▶ **WHAT IS NEEDED**: Only the lines from the one with "The image size is (1500, 714)." to the end of the data below should be given again, exactly, with both ends included and pictures omitted.

▶ **Excerpts from a dataset**:
=== Section Start ===

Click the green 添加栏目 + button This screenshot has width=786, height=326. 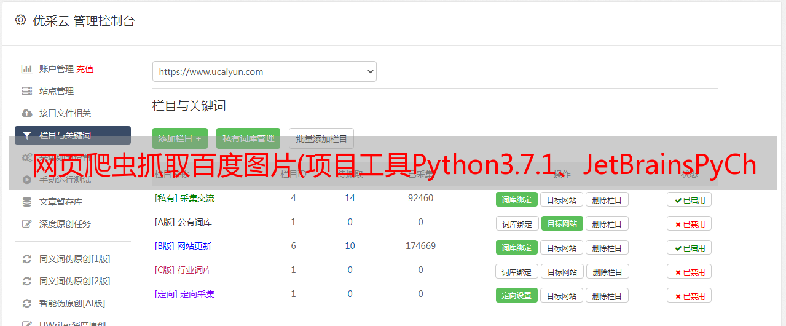tap(179, 138)
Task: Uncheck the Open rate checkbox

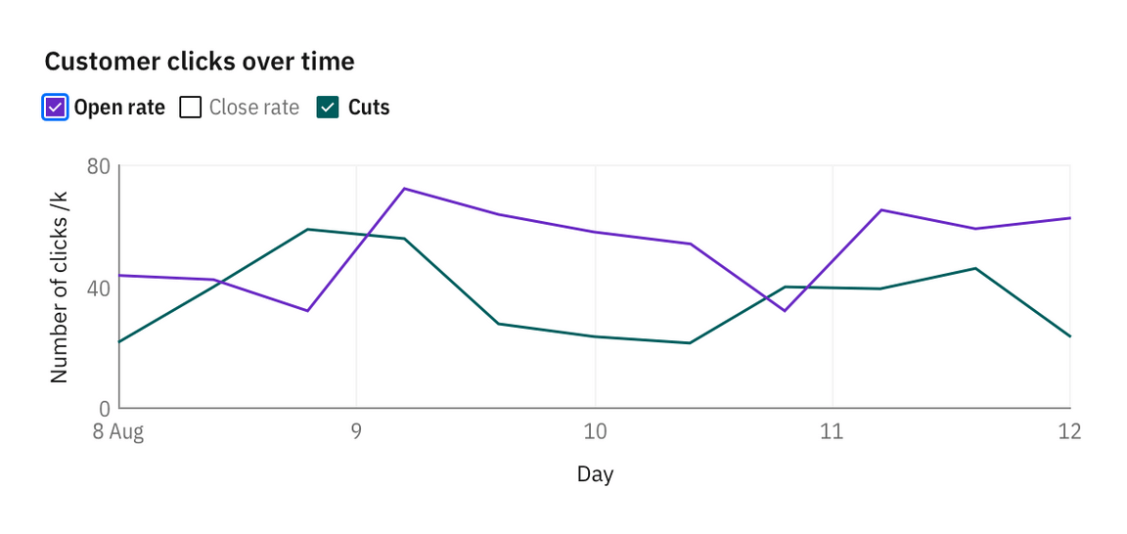Action: coord(56,108)
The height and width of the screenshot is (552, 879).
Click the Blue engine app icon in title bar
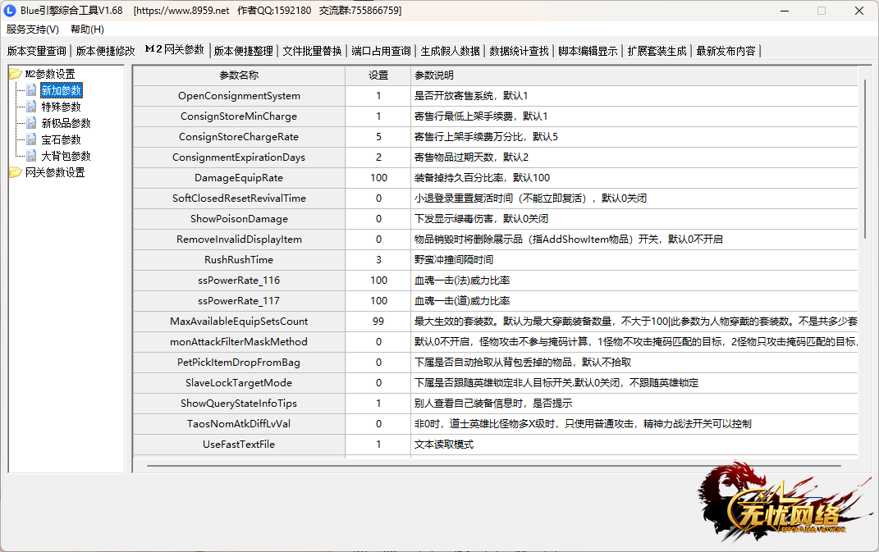point(11,11)
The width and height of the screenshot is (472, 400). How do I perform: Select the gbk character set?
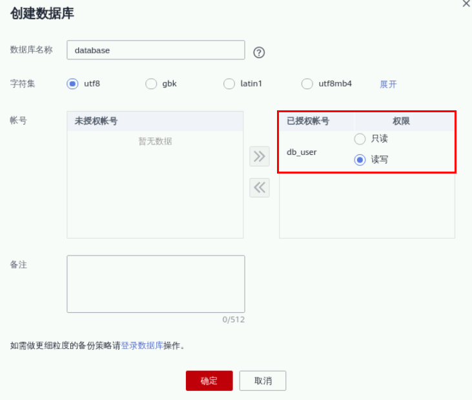(151, 84)
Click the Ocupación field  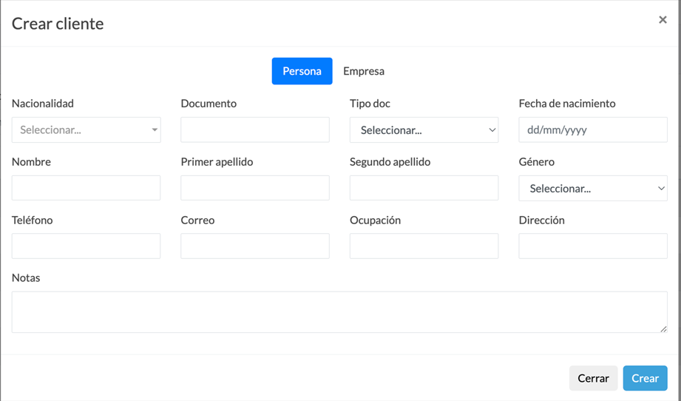424,246
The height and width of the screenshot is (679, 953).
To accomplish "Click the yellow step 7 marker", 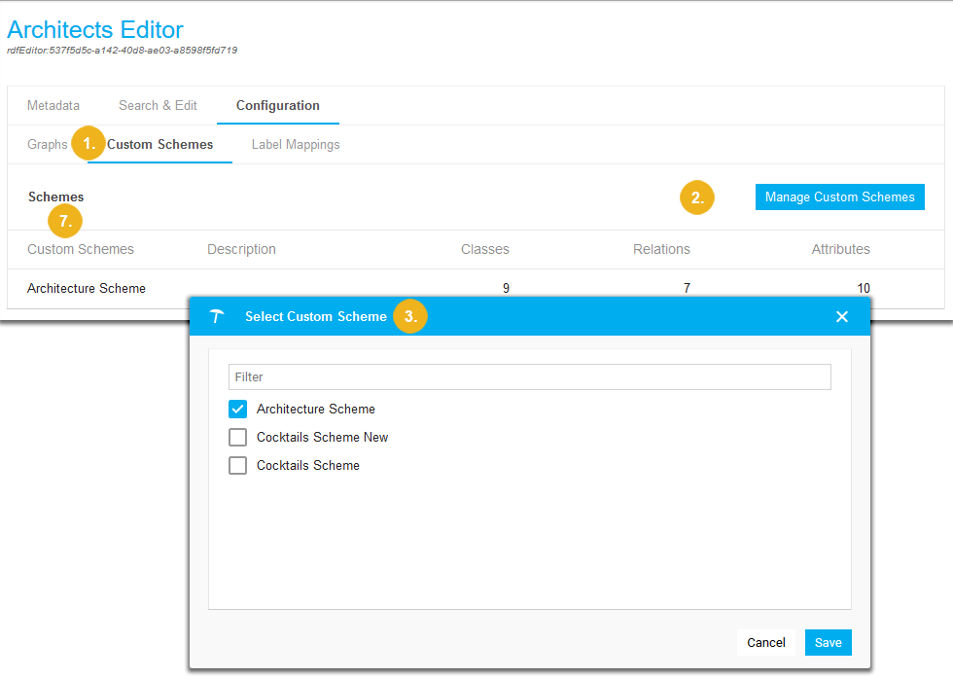I will 65,221.
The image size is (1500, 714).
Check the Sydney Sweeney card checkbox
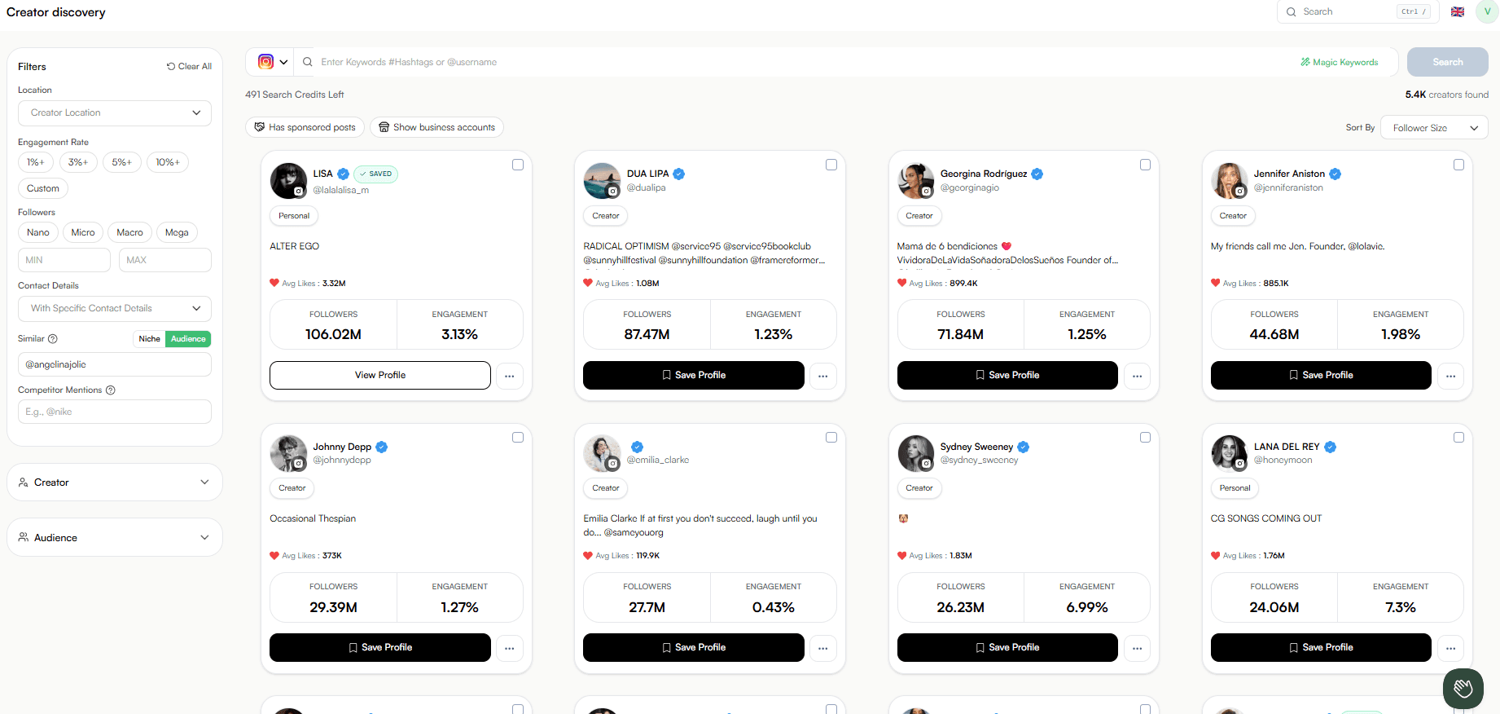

=== Section End ===

▶ **REPLY**:
The image size is (1500, 714).
Check the Sydney Sweeney card checkbox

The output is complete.